• Quem Tem Medo de TPM?
  • Quem Tem Medo de TPM?


    Abriu a porta de casa como se quisesse estuprar a inocente fechadura e logo percebi que ela estava possuída pelos efeitos do furação “El Chico”, ou seja, com o humor amigável de um serial killer e o sorriso contagiante de um diabo-da-tasmânia em dia de engarrafamento.

    Senti uma vontade súbita de colocar o capacete da moto, um colete à prova de TPM e me esconder debaixo da cama, com medo dela chegar de repente e cravar um salto agulha de quinze centímetros direto no meu pâncreas, incomodada com as pinicadas da minha barba desleixada ou apenas emputecida com a toalha ainda úmida que deixei sobre a cama. Pensei também em fazer uns nós no lençol e descer utilizando técnicas de rapel do vigésimo andar do meu apartamento, de verdade, naquele momento essa modalidade de fuga parecia a atitude mais segura a ser tomada. Eu ficaria uns dias longe dela, voltaria para casa da minha mãe ou pediria asilo na toca de algum amigo com barriga de chope, que certamente me acolheria com a geladeira cheia de cervejas e a televisão sempre sintonizada no futebol. Qualquer portador do cromossomo Y entenderia minha fobia por mulheres prestes a sangrar, rolar de cólica e ficar com os seios mais sensíveis do que o testículo de um filhote prematuro de chiuaua.

    Eu assumo, já tive pavor de tudo que me lembrava mulheres sangrando todo mês, pois eu sempre soube que antes delas liberarem esses glóbulos vermelhos no mundo, tornam-se as mais sensíveis assassinas e devoradoras de chocolate que habitam o planeta Terra. Eu evitava a gôndola de absorvente dos supermercados da mesma forma que deixo de passar debaixo de escadas. Pura superstição. Quando estava na mesma cama que uma mulher na tal da tensão pré-menstrual eu dormia com o olho esquerdo aberto com medo de ter meu pênis amputado num surto de raiva, desencadeado por um pesadelo qualquer.
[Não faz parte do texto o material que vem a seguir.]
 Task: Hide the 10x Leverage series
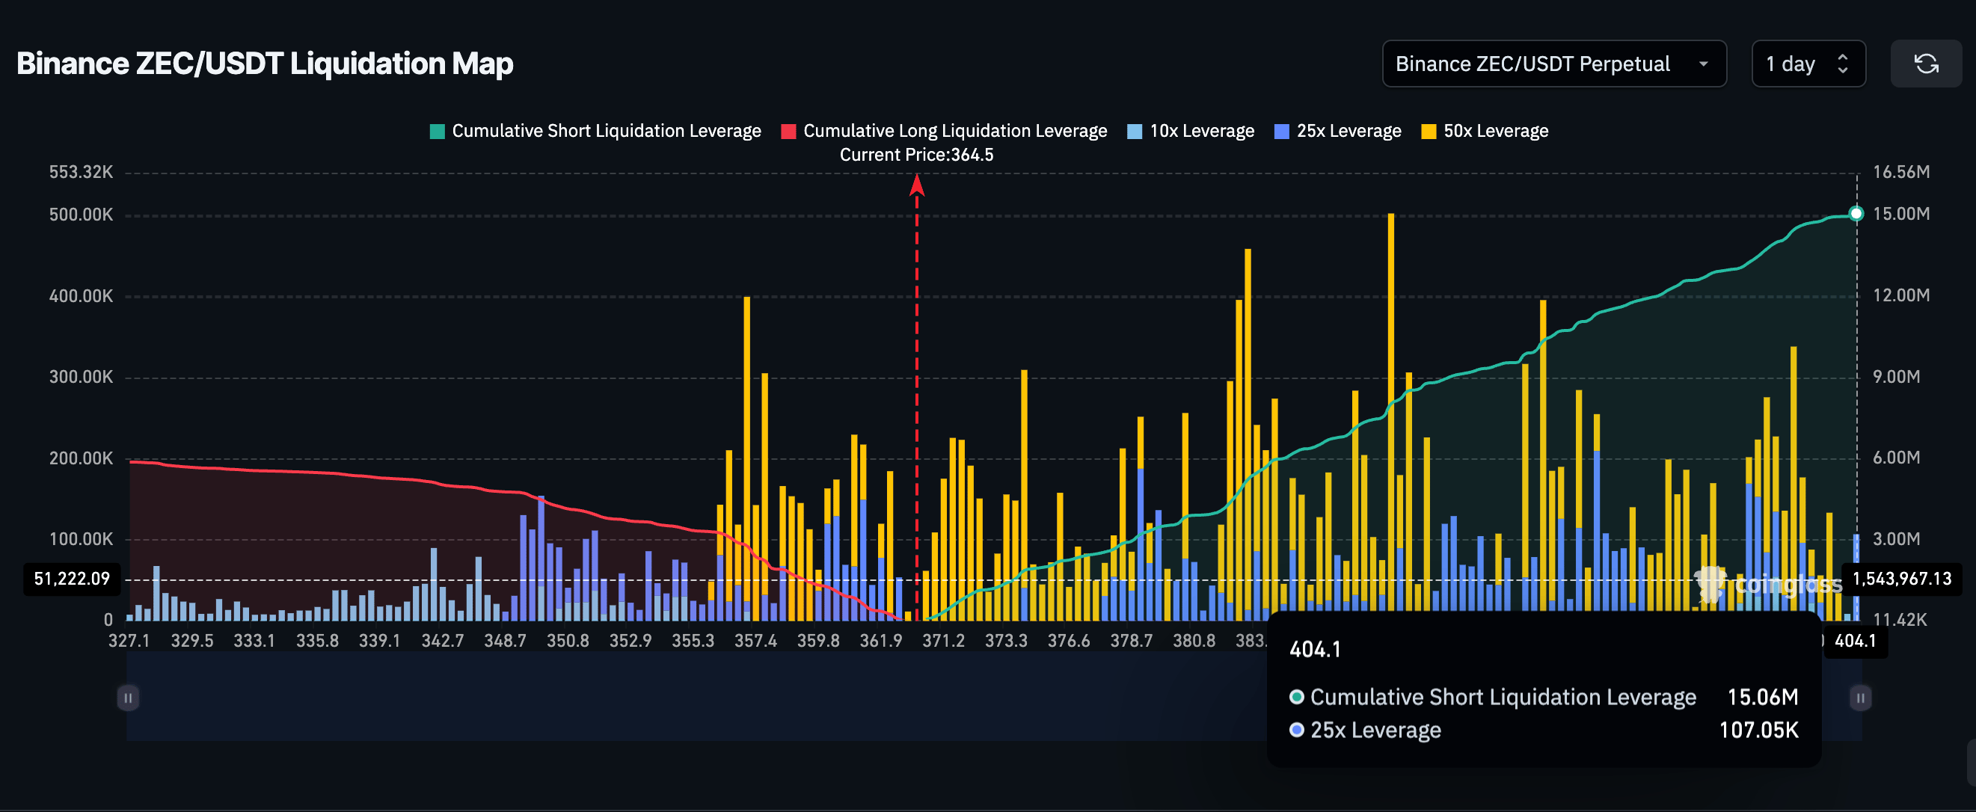pos(1201,131)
    Nesse dia, fui diferente: resolvi deixar esse homem covarde de lado e enfrentar minha leoa de frente, de peito aberto, sem medo dos possíveis arranhões e daqueles olhos que há qualquer momento, sem motivo aparente, poderiam hidratar o mundo com um enorme vazamento de lágrimas. Os passos dela estavam cada vez mais audíveis, o salto batia forte no piso de madeira e eu precisava pensar rápido no que fazer…

    Boa-noite, ela disse com um sorriso meigo além da conta e uma voz doce de criança abandonada. Não pensei duas vezes e corri para abraçá-la, com a gana de tornar meu ato o laço mais acolhedor e apertado que dois corpos podem gerar sem que haja fusão de matéria. Tasquei-lhe um beijo demorado bem no meio do olho esquerdo e deitei suavemente a cabeça dela sobre meu ombro. Deixei-a respirar fundo por cinco segundos, não mais que isso, sabia que se prolongasse aquele colo vertical logo haveria lágrimas pousando sobre a lapela da minha camisa.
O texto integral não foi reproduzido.